The position of section is divided into the word of separation.Therefore, S-Box nibbles allow to perform all S- via SSE/AVX parallel instructions
Box nibbles.Further, position section and alternate odd even SBOX register-combinatorials can be realized that SBOX and L conversion is estimated
(evaluation).During section in place is realized, it is not necessary that replaced completely for each round.Specifically, it is suitable strange
S-Box is transfused to position to operate with lower suitable even S-Box in next one.Exchanged and replaced by using 7, for
42 JH rounds are repeated 6 times, and complete this measure.

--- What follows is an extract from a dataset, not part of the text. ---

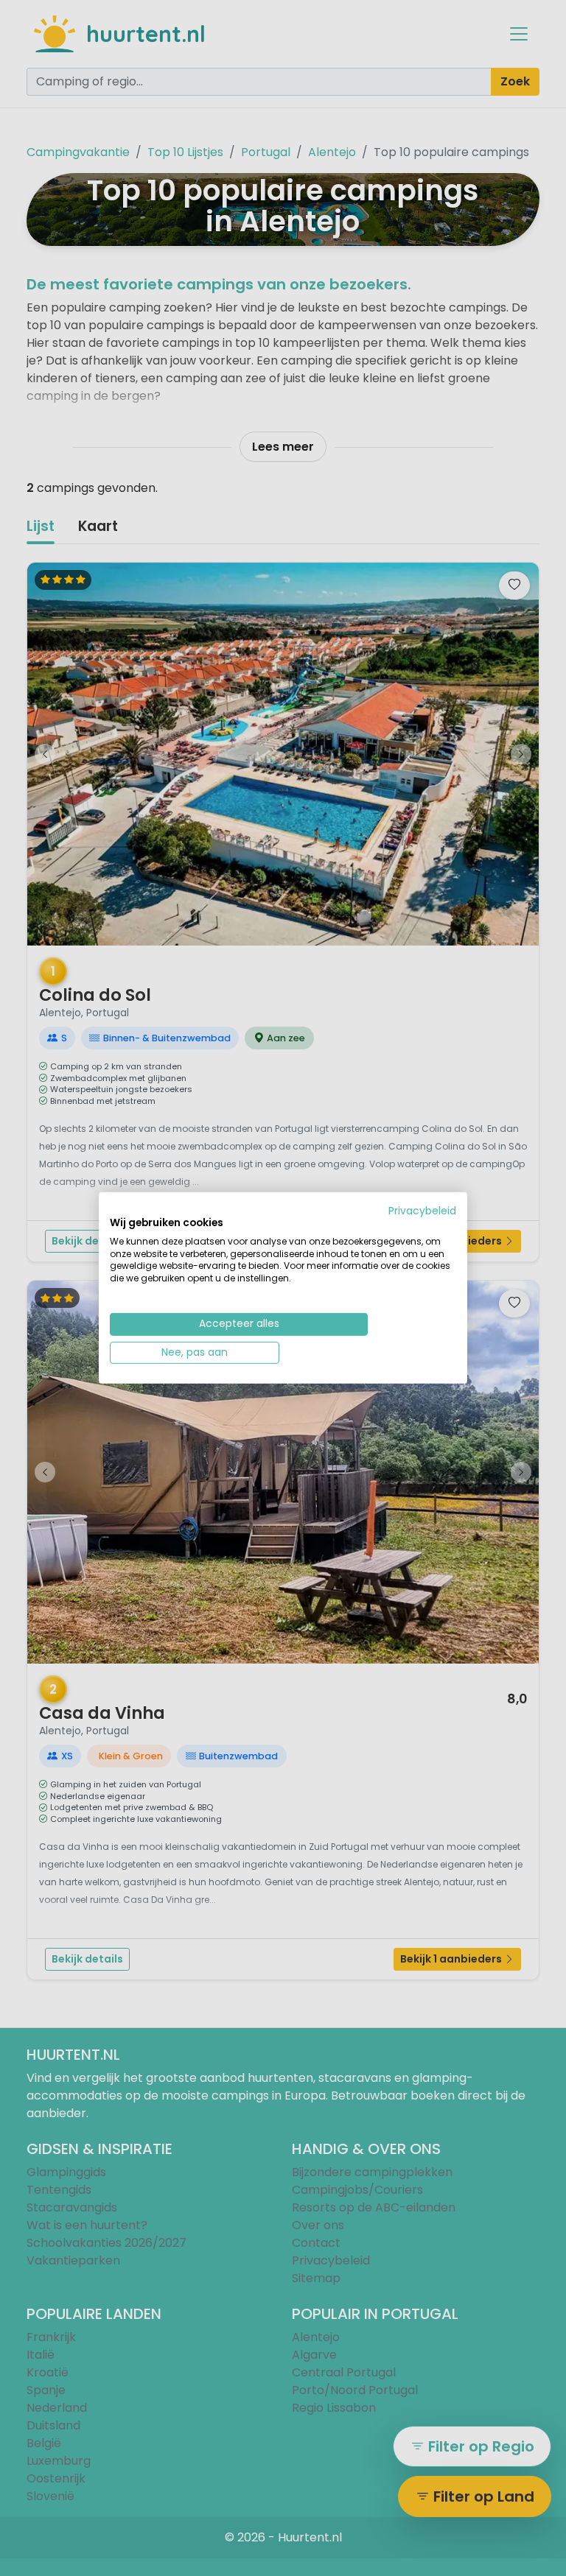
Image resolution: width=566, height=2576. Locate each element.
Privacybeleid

Although position dicing method can cause all SBOX are calculated and L conversion is parallel to perform, 20 instructions are needed
23 logical functions of SBOX logics are performed, and need 10 to instruct for 10 XOR (XOR) functions converted comprising L
(being used for 2 operand XOR).Such performance be can give it is improved.
According to one embodiment, the new instruction and data path of definable two, it is in 4 nibbles and nibble to upper
Operate to perform SBOX and L transforming function transformation functions using 512 ZMM registers in register group 208.In such embodiment
In, 1024 states are stored in two ZMM registers, and wherein nibble 0-127 is in the first ZMM registers, and half-word
128-255 is saved in the 2nd ZMM registers.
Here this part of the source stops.